> [DOKUMEN SUMBER]
Salah satu bentuk kekerasan seksual yang sering terjadi secara tersembunyi adalah incest, yakni hubungan seksual antarkerabat sedarah.
Ramai kasus inses bertajuk Fantasi Sedarah di Facebook
Baru-baru ini, publik dikejutkan dengan temuan grup Facebook bernama “Cinta Sedarah” yang berisi konten fantasi inses. Grup tersebut dikelola oleh tersangka berinisial IDG (44), warga Denpasar, Bali, yang ditangkap tim Satreskrim Polres Gresik pada akhir Mei 2025.
Kapolres Gresik, AKBP Rovan Richard Mahenu, menyebut grup itu dibuat sejak 2022 untuk mengumpulkan orang-orang dengan fantasi seksual terhadap anggota keluarga. Konten di dalamnya berupa video hingga tulisan fiksi bertema hubungan sedarah.
“Grup ini dibikin untuk mengumpulkan orang dengan fantasi yang sama terhadap keluarga atau ikatan saudara,” ujar Rovan kepada awak media, Selasa (27/5/2025).
Awalnya hanya beranggotakan 200 orang, kini grup tersebut berkembang hingga lebih dari 32.000 anggota. IDG berperan sebagai admin yang menentukan siapa saja yang boleh mengunggah konten.
Apa itu inses?
Psikolog klinis Alfia Noor Laily Fauziah, M.Psi., menjelaskan bahwa inses adalah relasi seksual atau intim yang melibatkan anggota keluarga sedarah, seperti ayah dan anak atau saudara kandung.
“Meski hanya sebatas fantasi yang dituliskan dan dibagikan di komunitas, hal ini tetap bisa menimbulkan masalah psikologis dan sosial,” kata Alfia saat dihubungi Kompas.com, Senin (2/5/2025).

> [TUGAS YANG DIKERJAKAN]
- a) Tolong tentukan apakah pernyataan (i) grup itu dibuat sejak 2022, (ii) grup itu awalnya beranggotakan 500 orang, dan (iii) tersangka IDG adalah warga Surabaya sesuai dengan artikel tentang kasus inses di atas. Jawab "ya" atau "tidak" untuk masing-masing dan kutip kata-kata penentunya dari artikel.
- b) Jawab pertanyaan berikut berdasarkan artikel tentang kasus inses di atas.
(i) Tim mana yang menangkap IDG?
(ii) Berapa jumlah anggota grup itu sekarang?
(iii) Apa profesi Alfia Noor Laily Fauziah?
Daftar di bawah ini merupakan bahan tersendiri yang terpisah dari artikel tentang kasus inses tadi.

> [DATA YANG DIBERIKAN]
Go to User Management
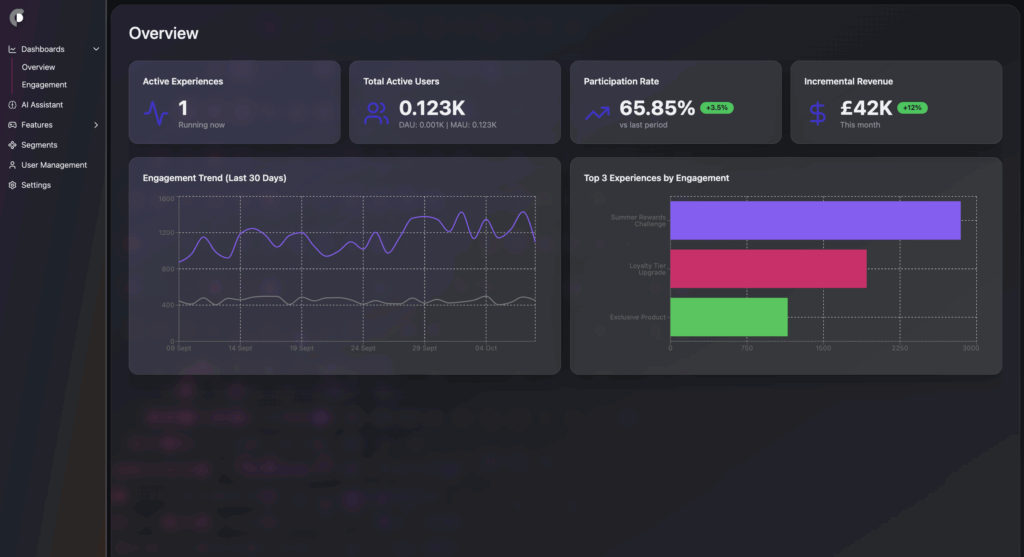[54, 165]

> [KUNCI JAWABAN]
- a)
(i) Ya: "grup itu dibuat sejak 2022"
(ii) Tidak: "Awalnya hanya beranggotakan 200 orang"
(iii) Tidak: "warga Denpasar, Bali"

- b)
(i) Tim Satreskrim Polres Gresik
(ii) Lebih dari 32.000 anggota
(iii) Psikolog klinis